TABLE 1

Revitalizing preclinical contributions to drug discovery—a data-independent assessment

This table was generated at the request of one of the reviewers. It could no doubt be enhanced and refined with additional input from the collective wisdom of those active in preclinical research.

Innovation
    Individual
        The published literature is not the only source of new ideas for first-in-class drugs—some of the most successful ideas came from within the industry (e.g., fluoxetine and cimetidine).
        Get the data to support a new concept that you believe in before you try to sell it—ideas are a dime a dozen, and many people are unable to reduce a concept to a peer-reviewable data set.
        Data are golden.
        When working on a best-in-class generation project, make sure you understand what “improved” looks like, how it stacks up to the initial drugs in the class (always benchmark to the competition), and whether the postulated improvements can be realistically tested and proven in the clinic.
    Management
        Allow a scientist who is really passionate about a concept the time to gather the necessary data to convince his/her peers and you.
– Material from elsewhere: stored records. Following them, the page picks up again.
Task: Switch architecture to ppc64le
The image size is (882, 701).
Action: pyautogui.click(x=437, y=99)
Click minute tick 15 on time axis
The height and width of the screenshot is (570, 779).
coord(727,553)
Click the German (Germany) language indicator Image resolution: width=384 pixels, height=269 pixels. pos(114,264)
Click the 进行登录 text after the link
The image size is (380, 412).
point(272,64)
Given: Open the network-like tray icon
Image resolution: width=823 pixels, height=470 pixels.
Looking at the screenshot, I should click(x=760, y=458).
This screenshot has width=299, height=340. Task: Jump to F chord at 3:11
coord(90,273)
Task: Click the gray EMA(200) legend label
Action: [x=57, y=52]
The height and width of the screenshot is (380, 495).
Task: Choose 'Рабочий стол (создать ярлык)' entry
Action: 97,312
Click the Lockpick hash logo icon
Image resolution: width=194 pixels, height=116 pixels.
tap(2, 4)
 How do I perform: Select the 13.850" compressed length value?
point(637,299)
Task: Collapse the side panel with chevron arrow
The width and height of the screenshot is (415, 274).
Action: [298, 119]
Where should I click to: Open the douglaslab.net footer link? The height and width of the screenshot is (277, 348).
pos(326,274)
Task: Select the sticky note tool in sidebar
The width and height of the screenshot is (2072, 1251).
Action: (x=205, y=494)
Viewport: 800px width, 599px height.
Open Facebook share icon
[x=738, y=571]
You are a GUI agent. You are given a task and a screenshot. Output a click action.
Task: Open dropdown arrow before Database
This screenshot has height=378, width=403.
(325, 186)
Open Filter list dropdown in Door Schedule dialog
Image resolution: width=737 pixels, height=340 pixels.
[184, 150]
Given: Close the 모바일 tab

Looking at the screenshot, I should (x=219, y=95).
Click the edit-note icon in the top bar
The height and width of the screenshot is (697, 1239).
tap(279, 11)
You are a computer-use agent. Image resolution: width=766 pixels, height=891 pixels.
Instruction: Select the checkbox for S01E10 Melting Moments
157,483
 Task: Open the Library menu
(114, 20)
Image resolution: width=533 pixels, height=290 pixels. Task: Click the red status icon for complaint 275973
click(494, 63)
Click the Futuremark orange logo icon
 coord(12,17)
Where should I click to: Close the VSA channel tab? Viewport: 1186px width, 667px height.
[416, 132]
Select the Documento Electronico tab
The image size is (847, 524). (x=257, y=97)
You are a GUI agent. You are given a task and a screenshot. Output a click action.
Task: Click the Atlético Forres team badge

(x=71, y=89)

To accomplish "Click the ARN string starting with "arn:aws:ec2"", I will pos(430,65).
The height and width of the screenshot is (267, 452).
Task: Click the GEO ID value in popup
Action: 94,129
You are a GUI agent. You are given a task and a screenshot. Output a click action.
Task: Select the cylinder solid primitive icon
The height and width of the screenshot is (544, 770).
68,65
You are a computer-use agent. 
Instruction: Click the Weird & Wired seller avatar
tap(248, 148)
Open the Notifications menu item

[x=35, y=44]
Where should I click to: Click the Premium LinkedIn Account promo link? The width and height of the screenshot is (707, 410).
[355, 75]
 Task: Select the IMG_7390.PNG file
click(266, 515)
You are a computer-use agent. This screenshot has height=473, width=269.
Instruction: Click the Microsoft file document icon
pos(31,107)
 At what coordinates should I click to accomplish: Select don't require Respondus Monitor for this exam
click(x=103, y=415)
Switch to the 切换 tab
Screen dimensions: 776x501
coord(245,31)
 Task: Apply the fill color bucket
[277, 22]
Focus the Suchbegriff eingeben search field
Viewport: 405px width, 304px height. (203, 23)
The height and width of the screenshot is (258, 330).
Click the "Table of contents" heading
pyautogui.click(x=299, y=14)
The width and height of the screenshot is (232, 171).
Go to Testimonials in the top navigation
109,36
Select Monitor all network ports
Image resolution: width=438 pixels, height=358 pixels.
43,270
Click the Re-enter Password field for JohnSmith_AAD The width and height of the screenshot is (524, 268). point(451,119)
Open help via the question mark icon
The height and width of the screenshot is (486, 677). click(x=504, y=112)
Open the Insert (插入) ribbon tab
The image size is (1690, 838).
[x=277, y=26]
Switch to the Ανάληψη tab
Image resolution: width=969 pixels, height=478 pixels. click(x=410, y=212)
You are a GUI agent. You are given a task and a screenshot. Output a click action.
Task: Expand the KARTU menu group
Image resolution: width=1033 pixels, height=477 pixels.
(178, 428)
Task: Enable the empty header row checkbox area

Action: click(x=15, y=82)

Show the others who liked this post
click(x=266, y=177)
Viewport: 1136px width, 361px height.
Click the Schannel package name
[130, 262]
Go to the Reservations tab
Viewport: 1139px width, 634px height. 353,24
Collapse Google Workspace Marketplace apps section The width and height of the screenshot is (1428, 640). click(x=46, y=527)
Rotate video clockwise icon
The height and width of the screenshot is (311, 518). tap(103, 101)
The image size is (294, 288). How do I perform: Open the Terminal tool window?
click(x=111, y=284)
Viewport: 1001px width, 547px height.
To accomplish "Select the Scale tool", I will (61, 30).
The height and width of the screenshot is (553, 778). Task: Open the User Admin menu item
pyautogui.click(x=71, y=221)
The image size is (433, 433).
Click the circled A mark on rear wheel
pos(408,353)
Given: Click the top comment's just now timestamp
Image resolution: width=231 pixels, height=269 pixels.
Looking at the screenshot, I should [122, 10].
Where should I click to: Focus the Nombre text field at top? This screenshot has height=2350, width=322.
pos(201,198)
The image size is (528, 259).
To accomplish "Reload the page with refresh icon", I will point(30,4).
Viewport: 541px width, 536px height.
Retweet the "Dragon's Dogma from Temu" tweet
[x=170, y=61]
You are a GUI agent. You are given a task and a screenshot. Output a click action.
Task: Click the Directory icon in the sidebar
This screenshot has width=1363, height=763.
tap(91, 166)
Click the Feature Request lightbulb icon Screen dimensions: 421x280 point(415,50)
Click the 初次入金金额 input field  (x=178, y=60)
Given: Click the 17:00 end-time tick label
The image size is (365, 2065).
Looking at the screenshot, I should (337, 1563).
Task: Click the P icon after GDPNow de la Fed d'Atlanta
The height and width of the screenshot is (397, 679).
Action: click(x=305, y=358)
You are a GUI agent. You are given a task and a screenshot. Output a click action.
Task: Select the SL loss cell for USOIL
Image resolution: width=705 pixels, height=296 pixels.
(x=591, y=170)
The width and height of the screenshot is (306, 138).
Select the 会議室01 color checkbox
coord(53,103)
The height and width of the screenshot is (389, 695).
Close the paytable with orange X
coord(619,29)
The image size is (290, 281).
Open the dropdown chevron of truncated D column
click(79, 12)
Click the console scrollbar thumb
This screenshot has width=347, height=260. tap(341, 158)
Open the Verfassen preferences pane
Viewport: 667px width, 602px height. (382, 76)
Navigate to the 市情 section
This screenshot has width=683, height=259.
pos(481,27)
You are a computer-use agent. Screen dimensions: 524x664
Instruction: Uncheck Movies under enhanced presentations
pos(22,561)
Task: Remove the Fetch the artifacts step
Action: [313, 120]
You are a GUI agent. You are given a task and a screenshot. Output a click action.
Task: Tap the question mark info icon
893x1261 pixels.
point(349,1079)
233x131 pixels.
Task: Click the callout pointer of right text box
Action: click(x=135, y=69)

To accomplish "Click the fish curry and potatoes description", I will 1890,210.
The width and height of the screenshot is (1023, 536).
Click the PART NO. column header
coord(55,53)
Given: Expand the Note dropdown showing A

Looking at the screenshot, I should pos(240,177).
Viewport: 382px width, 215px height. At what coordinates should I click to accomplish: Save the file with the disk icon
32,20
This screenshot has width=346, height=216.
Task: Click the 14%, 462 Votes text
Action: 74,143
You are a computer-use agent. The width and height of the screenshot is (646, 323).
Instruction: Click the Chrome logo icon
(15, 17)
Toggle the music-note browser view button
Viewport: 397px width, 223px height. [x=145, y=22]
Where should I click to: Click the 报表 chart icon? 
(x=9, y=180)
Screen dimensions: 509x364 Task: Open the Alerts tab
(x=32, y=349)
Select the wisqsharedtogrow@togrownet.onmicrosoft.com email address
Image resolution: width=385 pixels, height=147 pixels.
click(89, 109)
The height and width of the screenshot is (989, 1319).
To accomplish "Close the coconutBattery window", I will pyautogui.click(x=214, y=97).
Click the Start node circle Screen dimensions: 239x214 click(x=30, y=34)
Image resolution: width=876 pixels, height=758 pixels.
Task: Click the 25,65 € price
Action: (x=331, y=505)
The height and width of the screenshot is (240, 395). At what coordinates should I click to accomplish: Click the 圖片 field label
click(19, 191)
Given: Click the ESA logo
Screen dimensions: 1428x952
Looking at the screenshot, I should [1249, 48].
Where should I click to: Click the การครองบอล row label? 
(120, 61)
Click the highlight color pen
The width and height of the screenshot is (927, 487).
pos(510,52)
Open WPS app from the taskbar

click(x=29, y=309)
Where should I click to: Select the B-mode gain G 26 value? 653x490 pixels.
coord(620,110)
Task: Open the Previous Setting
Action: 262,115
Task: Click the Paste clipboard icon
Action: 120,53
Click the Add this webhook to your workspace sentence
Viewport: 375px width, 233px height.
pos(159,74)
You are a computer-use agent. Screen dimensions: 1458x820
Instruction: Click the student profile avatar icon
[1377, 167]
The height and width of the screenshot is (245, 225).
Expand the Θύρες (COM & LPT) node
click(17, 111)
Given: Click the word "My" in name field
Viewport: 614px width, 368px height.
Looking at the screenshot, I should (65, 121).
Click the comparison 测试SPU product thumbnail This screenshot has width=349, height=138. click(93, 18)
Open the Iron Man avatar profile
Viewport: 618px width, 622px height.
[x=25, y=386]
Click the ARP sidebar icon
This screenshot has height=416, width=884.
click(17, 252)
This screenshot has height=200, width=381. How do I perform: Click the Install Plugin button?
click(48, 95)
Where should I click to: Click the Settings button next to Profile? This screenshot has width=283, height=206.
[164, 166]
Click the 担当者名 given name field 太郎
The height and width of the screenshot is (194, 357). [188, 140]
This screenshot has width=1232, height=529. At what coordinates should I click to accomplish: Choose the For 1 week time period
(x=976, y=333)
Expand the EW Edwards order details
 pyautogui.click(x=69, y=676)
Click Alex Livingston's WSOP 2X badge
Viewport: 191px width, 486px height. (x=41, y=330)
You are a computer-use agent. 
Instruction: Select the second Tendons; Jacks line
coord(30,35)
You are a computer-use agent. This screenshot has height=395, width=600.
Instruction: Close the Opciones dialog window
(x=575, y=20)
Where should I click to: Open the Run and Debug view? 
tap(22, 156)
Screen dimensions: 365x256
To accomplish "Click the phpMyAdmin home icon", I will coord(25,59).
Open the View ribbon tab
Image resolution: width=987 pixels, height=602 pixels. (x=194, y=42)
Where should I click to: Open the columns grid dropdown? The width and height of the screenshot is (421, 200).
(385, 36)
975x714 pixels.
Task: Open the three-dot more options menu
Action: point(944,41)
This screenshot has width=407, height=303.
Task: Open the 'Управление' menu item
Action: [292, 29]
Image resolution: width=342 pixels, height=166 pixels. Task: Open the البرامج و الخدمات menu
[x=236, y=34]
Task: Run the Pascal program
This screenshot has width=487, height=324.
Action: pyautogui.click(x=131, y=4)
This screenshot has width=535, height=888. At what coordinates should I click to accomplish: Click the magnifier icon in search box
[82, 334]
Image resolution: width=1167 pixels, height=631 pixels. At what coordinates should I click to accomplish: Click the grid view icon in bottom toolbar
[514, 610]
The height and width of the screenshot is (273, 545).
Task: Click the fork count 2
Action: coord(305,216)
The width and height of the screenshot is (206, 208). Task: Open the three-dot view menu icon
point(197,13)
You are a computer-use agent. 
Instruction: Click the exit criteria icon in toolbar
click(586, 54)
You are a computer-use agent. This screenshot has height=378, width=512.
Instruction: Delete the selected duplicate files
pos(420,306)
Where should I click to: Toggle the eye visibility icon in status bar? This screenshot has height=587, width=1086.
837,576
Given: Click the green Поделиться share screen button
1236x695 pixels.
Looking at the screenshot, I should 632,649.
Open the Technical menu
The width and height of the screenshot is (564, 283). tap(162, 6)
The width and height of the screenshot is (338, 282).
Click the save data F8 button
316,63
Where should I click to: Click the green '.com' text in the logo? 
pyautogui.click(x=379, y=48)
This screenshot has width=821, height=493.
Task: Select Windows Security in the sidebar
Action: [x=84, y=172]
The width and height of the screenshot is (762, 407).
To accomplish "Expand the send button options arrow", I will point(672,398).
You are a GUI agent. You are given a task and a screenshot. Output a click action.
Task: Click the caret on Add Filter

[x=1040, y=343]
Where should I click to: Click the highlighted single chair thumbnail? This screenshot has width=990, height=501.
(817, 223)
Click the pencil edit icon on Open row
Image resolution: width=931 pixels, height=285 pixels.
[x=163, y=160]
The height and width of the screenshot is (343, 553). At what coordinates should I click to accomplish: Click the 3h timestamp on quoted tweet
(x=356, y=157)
A minimal investment allows the separation of the true drug hunters from the dilettantes, the misguided, and the politically motivated.
        Mentor such people and recruit more of them.
        Tolerate dissent and avoid group-think. Always look for the “devil's advocate” viewpoint, and try not to shoot the messenger.
        The grass is infrequently greener. An expert consultant is not necessarily objective, and may not know the correct solution to, or even understand, your problem. Your experts should be in house.
        To paraphrase Orson Welles' famous ad for Paul Masson wine, “Serve no drug before its time.” If the compound is first in class, make sure it is the very best it can be to avoid whiny post mortems along the lines of “right target, wrong compound,” which again will convince no one.
Data generation/experimentation
    Individual
        Use the null-hypothesis approach.
        Apply appropriate statistical analysis to the data. An sample size of 1 convinces no one.
        Avoid qualitative science. Apply the law of mass action, the concentration/dose response effect (Maddox, 1992), in using compounds to define target pharmacology and pathway involvement. An antagonist used at a single concentration of 1 μM to invoke a response mediated at a target where it is active at 2 nM may result in an erroneous conclusion.
        Run appropriate controls. Do not rely on historical data or literature data obtained 15 to 20 years ago in a laboratory that no longer exists.
        Do not ignore data because it does not conform to what was anticipated and/or wanted. The unexpected often represents a paradigm shift (e.g., if you expect a decrease and get an increase). Mother Nature may also be telling you something about whether you should be running experiments.
The null-hypothesis culture
        Make decisions based on data.
        Apply the concept of the null hypothesis to the project portfolio—assume that none of them are on target to deliver and be pleasantly surprised when you find they are.
        Use a SWOT (strengths, weaknesses, opportunities, and threats) analysis approach to encourage transparency and dissenting viewpoints and to avoid complacency and the status quo.
        Develop and maintain a balanced risk, diverse target portfolio with a 3- to 5-yr timeframe (not 18–24 months).
        Review projects regularly but not in a timeframe that precludes the time and effort necessary to generate key data.
        Integrate absorption, distribution, metabolism, excretion and pharmaceutics in the lead optimization paradigm.
        Although Scientific Advisory Board (SAB) meetings are usually events where everyone has a win-win agenda, remember that 90% of what is done in drug discovery, the events that occur between project initiation and selection of a compound as an investigational new drug do not build on either the experience or interest of an SAB.
        Use retired pharmaceutical researchers as part of your SAB. Their prior experience can be very helpful, and at the very least, they will commiserate with you.
        Avoid:
            - dumbing down the scientific focus of a meeting to accommodate nonscientist participants.
            - sunk-cost scenarios.
            - not making decisions.
        Prohibit the use of wireless Internet devices at any and all meetings where you expect informed decision making.
Building a robust pipeline
        Make the translational medicine paradigm a reality in your organization, but first make sure everyone agrees to precisely what it is (Enna and Williams, 2009b; Wehling, 2009).
        Attempt to develop a seamless preclinical/clinical interface through phase IIa involving preclinical champions.
        Involve clinical in the drug-discovery process, but diminish the impact of risk-averse clinicians who prefer working on “derisked” phase IIb in-licensing candidates.